Testimonianze agghiaccianti di torture
La Cnn ha citato un rapporto esclusivo in cui ha raccolto la testimonianza di oltre 10 dimostranti che sono stati sottoposti ad abusi di vario genere da parte di membri delle Guardie della Rivoluzione o agenti di Intelligence in prigioni segrete disseminate in varie città in tutto il Paese.
«Ho subito un elettroshock sul capo, sul collo e sulla schiena...ricordo chiaramente che per alcuni secondi mi hanno dato l'elettroshock sui genitali», ha raccontato Kayvan Samadi, 23enne studente di medicina, che è stato torturato per 21 giorni in un centro di Oshnavieh dove ha subito pestaggi, molestie, frustate oltre a uno stupro con un manganello.
L'inchiesta parla anche di unghie strappate, uso di cacciaviti per le torture e cani rabbiosi scagliati contro i prigionieri, talvolta tenuti in celle di 2 metri per 2 con luci al neon accese 24 ore su 24.
Secondo l'avvocato Marzieh Mohebi, in almeno un caso la tortura ha portato alla morte di una manifestante.

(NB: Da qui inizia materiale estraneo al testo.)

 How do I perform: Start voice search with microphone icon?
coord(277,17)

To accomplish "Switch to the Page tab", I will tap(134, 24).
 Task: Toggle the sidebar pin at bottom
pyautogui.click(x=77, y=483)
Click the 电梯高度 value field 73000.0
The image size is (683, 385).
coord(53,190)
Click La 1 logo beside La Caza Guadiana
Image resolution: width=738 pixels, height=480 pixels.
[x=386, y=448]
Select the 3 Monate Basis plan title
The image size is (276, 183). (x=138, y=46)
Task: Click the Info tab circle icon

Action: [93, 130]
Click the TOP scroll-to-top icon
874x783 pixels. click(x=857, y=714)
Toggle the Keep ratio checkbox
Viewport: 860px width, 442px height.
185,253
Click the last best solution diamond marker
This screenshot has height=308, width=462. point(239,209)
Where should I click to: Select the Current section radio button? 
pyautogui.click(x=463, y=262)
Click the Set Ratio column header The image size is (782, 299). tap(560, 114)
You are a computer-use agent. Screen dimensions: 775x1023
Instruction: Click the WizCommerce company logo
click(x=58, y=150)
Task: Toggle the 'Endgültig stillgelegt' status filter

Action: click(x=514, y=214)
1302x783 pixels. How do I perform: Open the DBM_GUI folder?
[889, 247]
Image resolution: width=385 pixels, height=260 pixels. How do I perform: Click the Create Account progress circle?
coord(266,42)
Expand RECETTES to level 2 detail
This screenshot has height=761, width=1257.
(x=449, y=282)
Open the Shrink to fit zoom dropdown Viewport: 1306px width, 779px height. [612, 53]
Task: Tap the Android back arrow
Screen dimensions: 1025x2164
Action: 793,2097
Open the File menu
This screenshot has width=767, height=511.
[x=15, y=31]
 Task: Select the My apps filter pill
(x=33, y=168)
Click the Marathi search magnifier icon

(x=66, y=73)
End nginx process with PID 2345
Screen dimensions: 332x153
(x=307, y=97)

Cnn ha individuato la posizione geografica di decine di centri di tortura clandestini, spesso all'interno di strutture governative o basi dei pasdaran ma anche magazzini abbandonati o locali seminterrati di alcune moschee in molte città del Paese tra cui la capitale Teheran.
Secondo le testimonianze raccolte da Cnn, molti manifestanti sono stati bendati e filmati mentre erano costretti a confessare di avere partecipato alle manifestazioni «influenzati» da articoli sui media stranieri. Nonostante numerose ONG abbiano denunciato in passato simili metodi di tortura in Iran, attivisti ritengono che gli abusi commessi durante la repressione delle manifestazioni per Mahsa non abbiano precedenti.